Do the math. That is 90 shots. 90 SHOTS!!! It will not seem doable. Believe me, it is possible to complete the sequence in 10 minutes. But your players have to hustle. No messing around, no half court shot contests. This routine is designed to utilize the time before practice starts.
Building the Relationships
It would be very static and distant for the coach just to walk around and make adjustments to shooting technique. Don’t get me wrong, I still do this during the pre-practice routine, but I have another purpose as I walk from player to player as they come into the gym, grab a ball, and begin working on their game.
Players Give Their Best Effort When They’re Convinced You Care About Them
Thousands of papers have been devoted to how to motivate athletes, how to push them, how to get them to give you the maximum effort when you need it the most.
I believe in my heart of hearts, that players give you their best effort when they care about you and when they are convinced that you care about them.
The key to convincing players you care about them is to build a relationship with them. The way you build a relationship with your players is by talking to them.
I heard someone once reference that Bill Parcells would say something to every player on his team. He would have some kind of positive interaction with every player on his team.
An NFL team has at any one time as many as 53 players on its active roster. If he is capable of having a positive interaction with each of his 53 players, I should have no problem finding something to say to each of my 12-15 players on a daily basis!

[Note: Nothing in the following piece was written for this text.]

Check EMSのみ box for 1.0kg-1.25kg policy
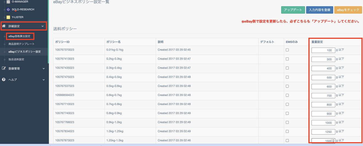 [x=287, y=132]
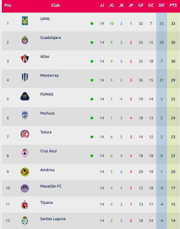Click the Toluca round crest
The height and width of the screenshot is (229, 180).
point(25,134)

During pre-practice, as my players are working on building their shot, I am walking from player to player, having an interaction with them. The conversation doesn’t need to be long. It could be just a simple statement, an acknowledgement, a question. Players do not need a life shifting conversation. They only need an acknowledgement that their coach knows that they are there, that they are working, and that they are valuable.
Example: “Jackson, great defense in our game yesterday. You did a really nice job staying in front of their #32 while you were in there. That helped us a lot. Good job. ”
“Dominic, nice work, your shooting form is really coming along good. I want you to be able to bury a couple of those in our next scrimmage. ”
“TJ, how is class going? Nice work on the boards yesterday. Do you think you can get 3 more today? I’ll be keeping track... ”
Those simple acknowledgements go a long way towards building a relationship between the player and the coach.
They also give the player the opportunity to speak to the coach, to open up if something is bothering them, to ask their own questions. It need not interrupt the rest of their routine, and it makes them feel more comfortable approaching you, the coach.
The building of skills and the building of relationships are a huge part of building a successful team that can be accomplished inside of 10 minutes. It is often the most underutilized in a coach’s practice. Identifying it and finding ways to make that time constructive can give you a necessary edge as your season progresses.
Encourage them. Be positive and make players see value in themselves. Let them know that you, as the coach, notice what they do, what they contribute, and acknowledge that you find value in them.
1 Knight, B. , & Pete, N. (1993). Offensive Fundamentals. In Basketball: According to Knight and Newell (Vol. 2, p. 44). Seymour, IN: Graessie-Mercer Company.